Both Tylers learned even more the hard way in their amateur debuts, each losing at NEF VII in Lewiston last May 18.
“We actually had drilled the defense for what I got caught in,” said Jeremy Tyler, the victim of a guillotine choke applied by Tollison Lewis late in the first round. “But I got out of there, and it was so motivating that Monday I was right back in the gym going over it and over it, and hopefully I won’t get caught in a guillotine during a fight again.”
He submitted Lewis with a rear-naked choke when they fought again on the Bangor Waterfront last July. Jarrod Tyler was supposed to fight on that card but was sidelined by a shin injury and didn’t return to the cage until September, when he scored a unanimous decision over Windham’s Nate Charles.

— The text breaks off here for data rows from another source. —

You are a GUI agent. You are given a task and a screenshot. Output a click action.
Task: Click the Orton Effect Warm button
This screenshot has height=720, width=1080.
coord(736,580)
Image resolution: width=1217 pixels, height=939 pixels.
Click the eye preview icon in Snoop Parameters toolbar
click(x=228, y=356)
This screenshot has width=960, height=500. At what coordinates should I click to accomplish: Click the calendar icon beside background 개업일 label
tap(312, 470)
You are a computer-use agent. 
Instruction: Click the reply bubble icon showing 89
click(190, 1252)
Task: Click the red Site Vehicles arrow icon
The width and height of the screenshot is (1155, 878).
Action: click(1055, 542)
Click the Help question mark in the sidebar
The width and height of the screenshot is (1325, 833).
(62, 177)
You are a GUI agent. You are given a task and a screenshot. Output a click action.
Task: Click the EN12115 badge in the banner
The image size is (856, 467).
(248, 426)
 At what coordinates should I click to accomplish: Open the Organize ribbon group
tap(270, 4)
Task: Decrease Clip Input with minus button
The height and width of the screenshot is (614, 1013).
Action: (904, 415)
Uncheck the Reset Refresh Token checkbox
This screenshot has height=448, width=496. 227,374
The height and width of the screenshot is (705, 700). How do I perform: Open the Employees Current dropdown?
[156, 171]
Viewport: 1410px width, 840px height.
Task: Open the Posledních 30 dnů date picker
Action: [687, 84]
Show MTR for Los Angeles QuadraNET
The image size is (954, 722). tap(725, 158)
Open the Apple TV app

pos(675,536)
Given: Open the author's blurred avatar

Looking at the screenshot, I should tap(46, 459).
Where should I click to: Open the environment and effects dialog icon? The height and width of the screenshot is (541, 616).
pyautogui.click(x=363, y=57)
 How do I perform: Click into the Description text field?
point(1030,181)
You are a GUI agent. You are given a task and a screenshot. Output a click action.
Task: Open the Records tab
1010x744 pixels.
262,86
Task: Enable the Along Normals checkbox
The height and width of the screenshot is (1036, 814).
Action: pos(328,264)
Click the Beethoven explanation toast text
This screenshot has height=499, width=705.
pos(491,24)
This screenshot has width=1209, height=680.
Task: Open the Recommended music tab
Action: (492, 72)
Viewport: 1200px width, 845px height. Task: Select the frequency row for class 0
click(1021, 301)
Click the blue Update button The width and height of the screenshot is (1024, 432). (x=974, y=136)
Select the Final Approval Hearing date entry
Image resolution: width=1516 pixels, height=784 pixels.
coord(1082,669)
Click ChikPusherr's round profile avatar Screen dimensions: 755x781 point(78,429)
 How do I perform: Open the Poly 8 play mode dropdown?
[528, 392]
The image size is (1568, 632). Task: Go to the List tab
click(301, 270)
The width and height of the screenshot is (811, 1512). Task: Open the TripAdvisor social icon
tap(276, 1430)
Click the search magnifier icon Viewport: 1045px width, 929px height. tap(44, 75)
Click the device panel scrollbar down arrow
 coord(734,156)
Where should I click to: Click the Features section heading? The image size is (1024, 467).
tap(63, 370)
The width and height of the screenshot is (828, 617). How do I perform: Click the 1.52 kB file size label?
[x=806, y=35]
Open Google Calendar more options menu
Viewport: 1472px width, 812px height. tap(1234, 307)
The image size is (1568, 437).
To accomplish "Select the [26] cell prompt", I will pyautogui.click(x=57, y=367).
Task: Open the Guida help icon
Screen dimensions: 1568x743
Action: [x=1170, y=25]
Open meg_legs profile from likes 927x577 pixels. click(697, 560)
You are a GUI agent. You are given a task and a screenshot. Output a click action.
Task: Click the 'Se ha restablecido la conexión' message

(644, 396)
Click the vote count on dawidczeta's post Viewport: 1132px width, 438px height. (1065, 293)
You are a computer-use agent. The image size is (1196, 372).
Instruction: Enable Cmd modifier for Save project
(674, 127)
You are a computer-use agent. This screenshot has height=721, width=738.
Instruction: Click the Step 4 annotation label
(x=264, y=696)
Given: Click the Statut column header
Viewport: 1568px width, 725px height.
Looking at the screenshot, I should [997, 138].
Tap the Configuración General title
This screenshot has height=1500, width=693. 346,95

“It was humbling to lose that first fight, but you learn so much from that. And then when I got my first win, I was able to appreciate it that much more,” he said.
The brothers have been relentless in their training since then, capitalizing on Davis’ experience and knowledge as well as that of Team Irish professional fighters Jon Lemke and Andrew Hughes.
“You’ve got to be dedicated,” said Jarrod Tyler. It’s all good to take a day or two to relax, but if you truly want to gain in mixed martial arts you have to keep at it. You have to throw your jab a thousand times, and then a thousand times more to perfect it, and then it’s never perfect.”
Often those jabs are thrown at each other during training sessions in that pursuit of perfection. Only once in two years has any anger flared, the brothers said.
“We punch each other in the face, so we’re bound to get angry,” said Jarrod Tyler, “but I have to realize that when he’s hitting me it’s not his fault, my hands have to get better, and if you look at it that way, you don’t get mad at each other.”
The Tyler brothers have plenty of additional family support with a large contingent of relatives routinely on hand to watch their fights.
And Jeremy Tyler has an extra familial voice right at cageside — his wife Sadie Tyler.
“With all the time I spent training, I wanted to show my appreciation, and I wanted her to be right there with me for my first fight,” he said. “With all the noise there, I happened to hear her voice over everyone else’s, so ever since then, we’ve had her relay the messages to me during the matches.”
Sadie Tyler — an insurance agent by day — welcomed the opportunity, not surprising given that she took up karate under her father’s tutelage at age 5. She earned her black belt by age 9.
“It’s brought back part of my past for me, and it’s really become a family thing,” she said. “We have a lot of respect for each other, so Jeremy knows if he hears me yelling something from the corner, he knows we’re saying what’s best for him.”
She also is an active participant in the cage between rounds, helping her husband relax his breathing and providing water while Davis offers instruction.
“I love Jeremy being in the sport, and him being in it shows a side of the sport that needs to be shown,” she said. “The sport already has the crazy, amped-up people, but the respect and the work ethic Jeremy brings to the sport is what it’s all about.”
The Tyler brothers aspire to join the professional ranks some day, and Davis expects both to be able to make that jump, good health permitting.
“When I started, it was just a hobby, but I fell in love with it and now I would love to go to the next level,” said Jeremy Tyler “Honestly that’s a decision where I have the benefit of having a former UFC fighter as a coach, so when he thinks it’s time, I’ll talk to him and my wife about that.
“But right now, when I look across the cage at the amateur level, it’s like my wife says every time before I go in there, ‘Hands up, chin tucked, and remember, nobody’s going to hit you as hard as Marcus or any of the other [Team Irish] guys.’ It’s paid off so far.”